Como es de dominio público, sin el entusiástico respaldo de las instituciones, la cobertura de los medios de comunicación (progres o no), el soporte de la izquierda (antaño „años 70„ furibunda antifallera y hoy falsamente arrepentida y oportunista para obtener algún beneficio), el desmadre presente no hubiera necesitado tumbarse en el diván de herr Freud.

Muchos de los valencianos desterrados por culpa de las fallas y los falleros confiesan que el día más feliz de su vida es, anualmente, el 20 de marzo. Regresan a Valencia a las 6 de la madrugada o por la tarde, cuando ya no quedan ni las cenizas de veinte días de despropósitos, gracias al benemérito cuerpo de bomberos. Y, por fin, pueden dormir como bebés civilizados.

¡Y la satisfacción que les conmueve cuando observan que los gallitos falleros presentan el síndrome que Freud estudió en su libro Psicología de las masas y análisis del yo (1921)! Todos quienes huyen de la fallas son el yo que estudió Freud, personas sensibles y civilizadas. Ciudadanos atenienses. A esa alegría contribuye el semblante depresivo y huérfano de los falleros, mariscales de barriada atiborrados de medallas, chapas y condecoraciones de latón durante tres semanas y vacíos de contenidos a partir de la crema.

En cuanto al papel crítico de las fallas, mejor lo dejamos para el año próximo. Un montón de chistes malos y tópicos sobre la actualidad, extractados de los bares, la televisión y la incultura populachera. Peor es cuando algunos se travisten de artistas falleros de izquierdas o de la llamada primavera valenciana (de risa), cobrando, desde luego.

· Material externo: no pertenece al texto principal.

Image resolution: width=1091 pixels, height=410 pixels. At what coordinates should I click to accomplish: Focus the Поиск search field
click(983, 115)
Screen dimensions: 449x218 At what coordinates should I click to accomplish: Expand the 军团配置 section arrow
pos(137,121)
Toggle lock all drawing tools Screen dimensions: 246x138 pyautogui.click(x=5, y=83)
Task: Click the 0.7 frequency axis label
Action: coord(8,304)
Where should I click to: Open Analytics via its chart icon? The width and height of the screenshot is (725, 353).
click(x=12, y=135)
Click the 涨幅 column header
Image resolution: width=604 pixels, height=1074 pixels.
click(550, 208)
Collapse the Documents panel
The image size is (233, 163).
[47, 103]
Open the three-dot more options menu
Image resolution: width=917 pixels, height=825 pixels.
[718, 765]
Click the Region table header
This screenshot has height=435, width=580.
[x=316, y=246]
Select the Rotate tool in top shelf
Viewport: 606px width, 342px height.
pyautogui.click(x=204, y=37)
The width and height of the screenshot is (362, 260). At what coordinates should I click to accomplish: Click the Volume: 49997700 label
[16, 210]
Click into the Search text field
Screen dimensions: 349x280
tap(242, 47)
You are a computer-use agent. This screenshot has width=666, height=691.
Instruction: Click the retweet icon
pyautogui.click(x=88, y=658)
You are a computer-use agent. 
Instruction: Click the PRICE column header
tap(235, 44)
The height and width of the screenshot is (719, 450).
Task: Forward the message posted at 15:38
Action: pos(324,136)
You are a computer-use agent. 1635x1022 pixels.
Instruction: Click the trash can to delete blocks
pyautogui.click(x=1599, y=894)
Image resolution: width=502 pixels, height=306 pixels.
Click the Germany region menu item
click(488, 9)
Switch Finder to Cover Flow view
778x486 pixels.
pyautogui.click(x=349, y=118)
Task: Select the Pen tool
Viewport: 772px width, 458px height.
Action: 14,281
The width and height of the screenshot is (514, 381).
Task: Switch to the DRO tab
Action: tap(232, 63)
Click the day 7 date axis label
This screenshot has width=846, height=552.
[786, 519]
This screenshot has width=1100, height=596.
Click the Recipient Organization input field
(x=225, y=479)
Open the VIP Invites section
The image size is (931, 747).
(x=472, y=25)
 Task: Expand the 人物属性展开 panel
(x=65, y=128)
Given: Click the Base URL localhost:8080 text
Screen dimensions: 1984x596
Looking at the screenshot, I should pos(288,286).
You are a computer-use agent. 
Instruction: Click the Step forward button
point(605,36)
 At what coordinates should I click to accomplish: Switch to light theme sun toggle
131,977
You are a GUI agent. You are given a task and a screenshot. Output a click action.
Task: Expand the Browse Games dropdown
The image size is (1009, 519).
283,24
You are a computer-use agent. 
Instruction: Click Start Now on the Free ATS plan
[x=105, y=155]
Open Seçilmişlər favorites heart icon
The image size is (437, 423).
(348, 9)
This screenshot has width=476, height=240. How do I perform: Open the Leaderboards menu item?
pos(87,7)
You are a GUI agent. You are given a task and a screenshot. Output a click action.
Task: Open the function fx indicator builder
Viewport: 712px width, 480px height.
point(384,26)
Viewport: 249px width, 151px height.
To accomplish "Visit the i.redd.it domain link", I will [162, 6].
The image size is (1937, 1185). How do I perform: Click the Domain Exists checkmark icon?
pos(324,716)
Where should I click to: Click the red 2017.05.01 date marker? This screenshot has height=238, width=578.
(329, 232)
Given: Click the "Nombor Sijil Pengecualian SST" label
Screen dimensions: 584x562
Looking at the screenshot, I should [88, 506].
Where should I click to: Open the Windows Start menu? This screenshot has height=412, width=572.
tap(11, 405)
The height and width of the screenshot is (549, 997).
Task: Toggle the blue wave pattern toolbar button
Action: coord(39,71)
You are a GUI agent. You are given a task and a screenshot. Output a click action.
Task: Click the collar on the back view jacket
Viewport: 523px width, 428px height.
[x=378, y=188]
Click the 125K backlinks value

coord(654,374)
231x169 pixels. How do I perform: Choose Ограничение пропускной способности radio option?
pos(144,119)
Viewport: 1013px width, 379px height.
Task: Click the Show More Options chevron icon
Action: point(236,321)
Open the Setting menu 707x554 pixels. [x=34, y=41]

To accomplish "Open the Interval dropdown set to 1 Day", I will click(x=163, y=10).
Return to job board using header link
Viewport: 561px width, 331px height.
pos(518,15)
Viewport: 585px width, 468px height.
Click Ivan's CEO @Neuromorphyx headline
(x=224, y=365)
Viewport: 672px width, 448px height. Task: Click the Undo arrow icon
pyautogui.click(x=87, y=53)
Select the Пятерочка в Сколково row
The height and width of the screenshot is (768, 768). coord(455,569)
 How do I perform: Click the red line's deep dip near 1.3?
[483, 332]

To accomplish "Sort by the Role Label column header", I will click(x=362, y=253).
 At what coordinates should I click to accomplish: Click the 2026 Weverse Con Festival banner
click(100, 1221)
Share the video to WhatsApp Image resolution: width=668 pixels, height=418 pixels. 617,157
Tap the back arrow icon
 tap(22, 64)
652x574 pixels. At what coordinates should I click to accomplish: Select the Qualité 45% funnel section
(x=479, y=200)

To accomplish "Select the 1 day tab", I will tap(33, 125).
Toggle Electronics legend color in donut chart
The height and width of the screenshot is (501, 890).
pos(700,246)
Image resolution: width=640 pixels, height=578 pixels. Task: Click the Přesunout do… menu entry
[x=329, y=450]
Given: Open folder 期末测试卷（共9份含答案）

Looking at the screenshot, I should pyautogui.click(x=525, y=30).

La esencia fallera, en continua progresión hacia la elefantiasis, no ha tocado techo. Hasta el día, Dios no lo quiera, que haya una catástrofe, pirotécnica o de otro orden (calles cortadas) que impidan a las ambulancias o a los bomberos llegar a tiempo para salvar algunas o una vida humana. En 2005, recordemos, hubo un intento de explotar una carcasa cargada con 92 kilos de pólvora. Pero merced a la Comisión Interministerial de Armas y Explosivos del Gobierno y a los técnicos en la desactivación de los artefactos en atentados terroristas (Tedax), la artística ocurrencia fue desechada.

Que ustedes disfruten de las fallas. Yo pongo pies en polvorosa. Perdón.